The MappingMaster DSL extends the Manchester Syntax to support references to spreadsheet content in these declarations. MappingMaster introduces a new reference clause for referring to spreadsheet content. In this DSL, any clause in a Manchester Syntax expression that indicates an OWL named class, OWL property, OWL individual, data type, or a literal can be substituted with this reference clause. Any declarations containing such references are preprocessed and the relevant spreadsheet content specified by these references is imported. As each declaration is processed, the appropriate spreadsheet content is retrieved for each reference. This content can then be used in four main ways:

  • It can be used to directly name OWL entities that are created on demand.
  • It can be used to annotate OWL entities that are created on demand.
  • The content may reference existing OWL entities, either directly as a URI or through an annotation property.
  • Finally, the content may be used as a literal.
Using one of these approaches, each reference within an expression is thus resolved during preprocessing to a named OWL entity, a data type, or a literal. The resulting expression can then be executed by a standard Manchester Syntax processor.

Table of Contents

References

Reference in the MappingMaster DSL are prefixed by the character @. These are generally followed by an Excel-style cell reference. In the standard Excel cell notation, cells extend from A1 in the top left corner of a sheet within a spreadsheet to successively higher columns and rows, with alpha characters referring to columns and numerical values referring to rows .

Basic References Use

For example, a reference to cell A5 in a spreadsheet is written as follows:

  @A5 

The above cell specification indicates that the reference is relative, meaning that if a formula containing the reference is copied to another cell then the row and column components of the reference are updated appropriately.

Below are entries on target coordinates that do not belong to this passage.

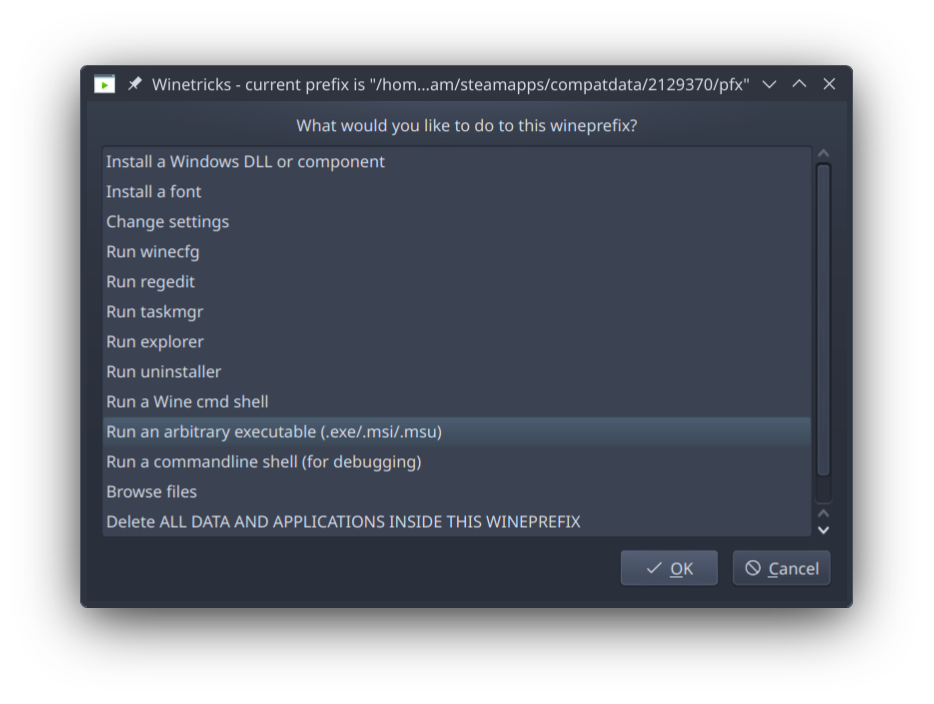Confirm with the OK button
934x704 pixels.
tap(669, 568)
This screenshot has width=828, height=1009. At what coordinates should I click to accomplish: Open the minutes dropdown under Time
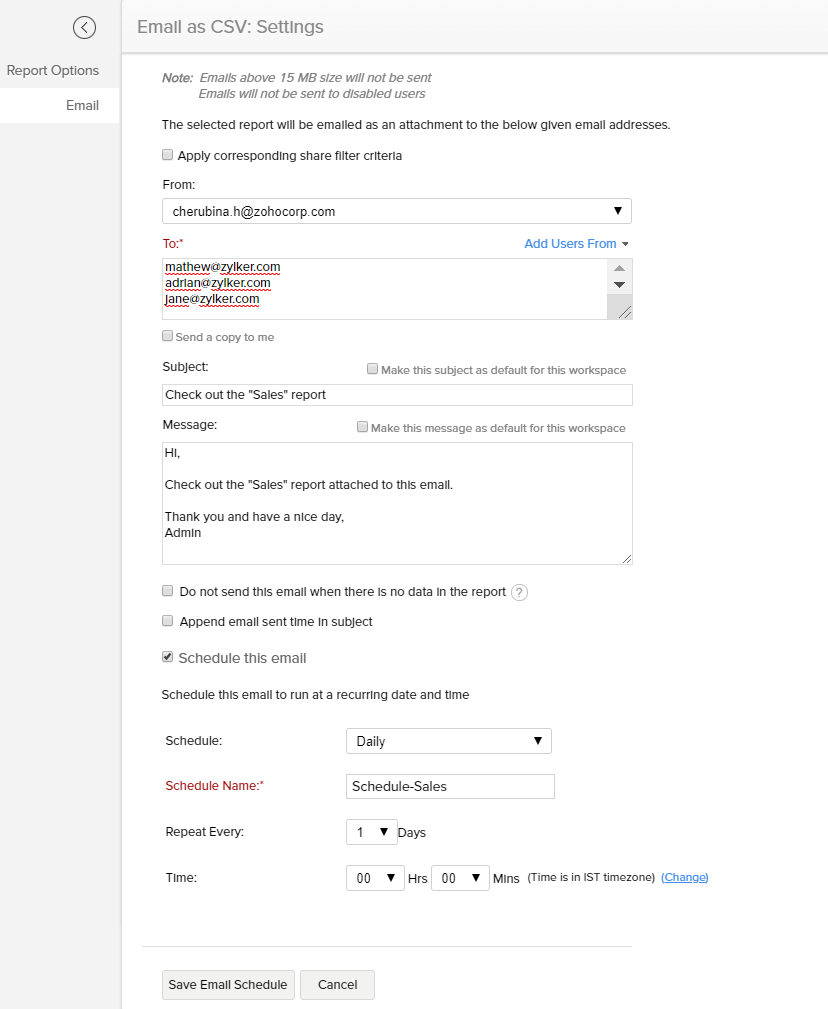[x=460, y=877]
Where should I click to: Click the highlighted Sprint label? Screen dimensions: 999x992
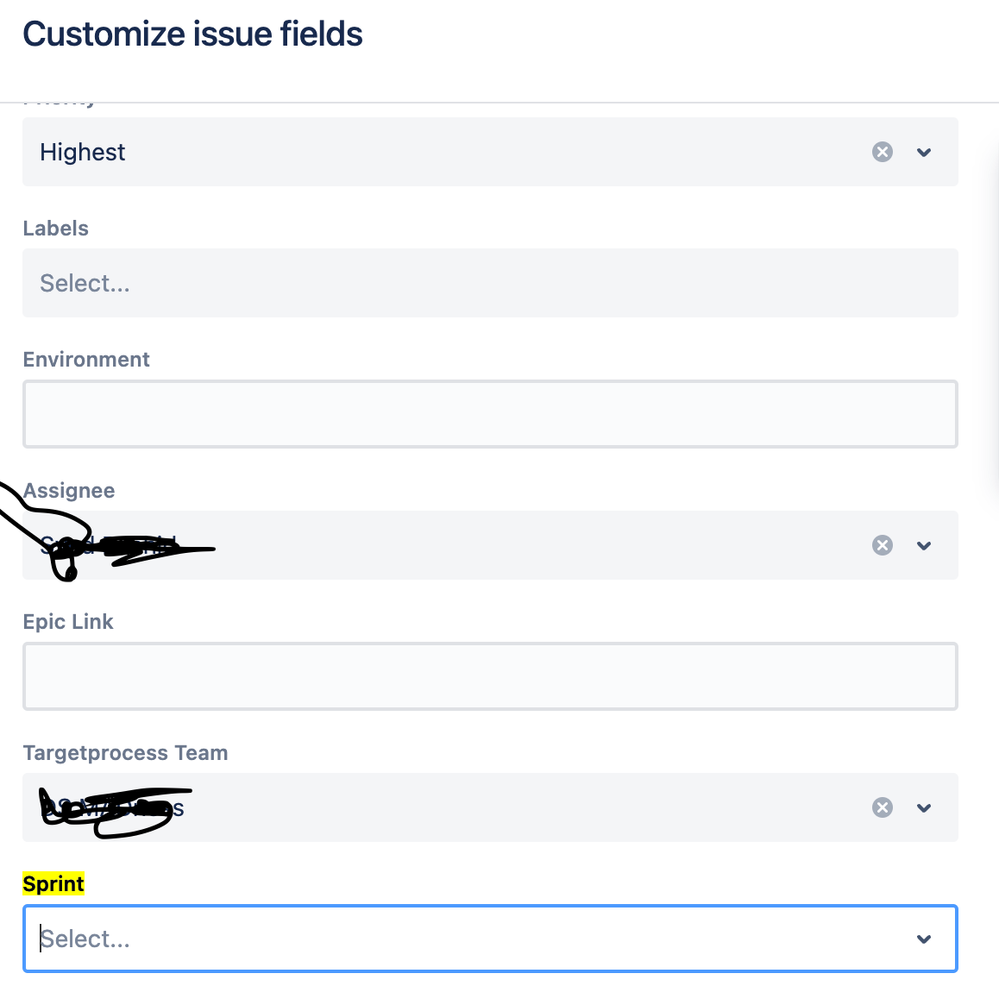[x=54, y=884]
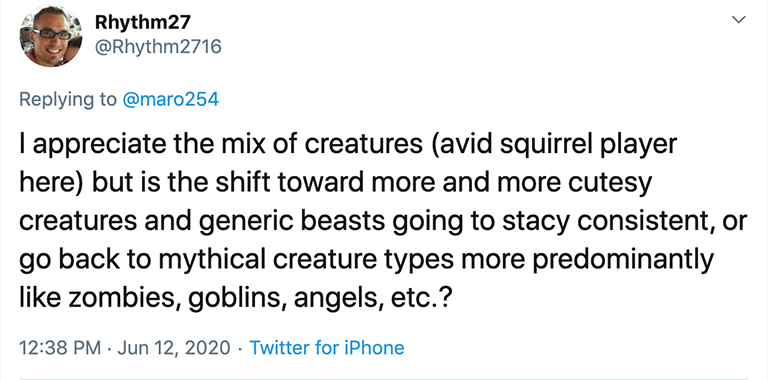Click the word 'iPhone' in the source label
This screenshot has width=768, height=380.
click(373, 348)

Sheets can also be specified by enclosing their name in single quotes and using the "!" character separator between the sheet name and the cell specification:

  @'A sheet'!A3 

For example, in the following spreadsheet rows 4 to 6 of column B contain product categories; columns D to G of row 2 contain state identifiers, and the grid range D4 to G6 contains sales amounts.

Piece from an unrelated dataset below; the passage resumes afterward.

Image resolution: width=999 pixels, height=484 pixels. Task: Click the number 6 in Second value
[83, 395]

匹配管理领域定义语言(MappingMaster DSL)——叙词转换为本体专用语言(二)

These references can then be used in MappingMaster's DSL to define OWL constructs using spreadsheet content.

For example, a MappingMaster expression to declare that a class FlavouredGum is a subclass of the class named by the contents of cell B4 can be written:

  Class: FlavouredGum SubClassOf: @B4 

When processed, this expression will create an OWL named class using the contents of cell B4 ("Gum") as the class name and declare FlavouredGum to be its subclass. If the class Gum already exists, the subclass relationship will simply be established.

That is, references can be used both to define new OWL entities or to refer to existing entities.

A similar expression to declare that the class SalesItem is equivalent to the class named by the contents of cell B4 can be written:

  Class: SalesItem 
  EquivalentTo: @B4 

The Manchester Syntax also supports an individual declaration clause for declaring individuals; property values can be associated with the declared individuals using a facts subclause, which contains a list of property value declarations.

For example, an expression to specify that an individual created from the contents of cell D2 ("CA") has a value of "California" for a data property value hasStateName can be written:

  Individual: @D2 
  Facts: hasStateName "California" 

Here, an individual will CA be created if necessary and associated with the data property hasStateName, which will be given the string value "California".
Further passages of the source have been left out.